Una pericolosa inerzia
Sono piccoli segnali, certo. Marginali e talora persino macchiettistici. Eppure, messi in fila uno dopo l’altro, un po’ di impressione la fanno: prima la notizia della spiaggia fascista di Chioggia, che da anni esibisce simboli del Ventennio oltre a cartelli misogini e intolleranti; poi un deputato della Repubblica, Massimo Corsaro, che per polemizzare con il collega Emanuele Fiano scherza in modo greve sulla sua circoncisione e dunque sulla sua appartenenza religiosa; infine il simpatico oste di Tropea, in Calabria, che a una coppia di omosessuali in cerca di una stanza risponde candidamente – per iscritto – di non accettare animali e gay nella sua struttura.
Intendiamoci, si tratta di un quadro a macchia di leopardo. Recentemente mi è capitato un episodio interessante in un ristorante di una media provincia italiana: l’avventore accanto al mio tavolo ripete un paio di volte al cameriere di “non fare il giudeo, non fare il rabbino”; alla seconda volta interveniamo con gli altri commensali e ne nasce un piccolo diverbio, accolto dalla condanna unanime della battuta antisemita da parte degli altri clienti e dello stesso ristoratore. Il giorno dopo un amico non ebreo incontra per caso il proprietario per strada, ed è quest’ultimo a raccontargli la brutta figura, sinceramente mortificato. Tutto sommato, un sentimento non scontato.
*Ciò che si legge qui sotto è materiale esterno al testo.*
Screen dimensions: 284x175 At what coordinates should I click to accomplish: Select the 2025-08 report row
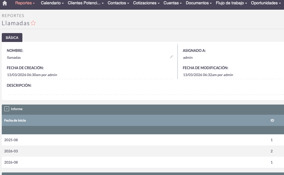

In generale, la mia sensazione è questa: nella società sono cambiati profondamente i modi di pensare, e in larghi strati della popolazione, non solo quelli più colti, si considerano ingiustificabili atteggiamenti intolleranti, razzisti, antisemiti, discriminatori. Allo stesso tempo – probabilmente per l’esplosione del dibattito sull’immigrazione e per il messaggio di molti “cattivi maestri” – la capacità di reazione, il moto di indignazione si sono fatti più lenti sino a sfociare nell’inerzia. Insomma, non bisogna ingigantire me neanche minimizzare. Il fascismo è prima di tutto ciò che ci accade nella vita di tutti i giorni, e ciò che lasciamo crescere dentro di noi senza combattere.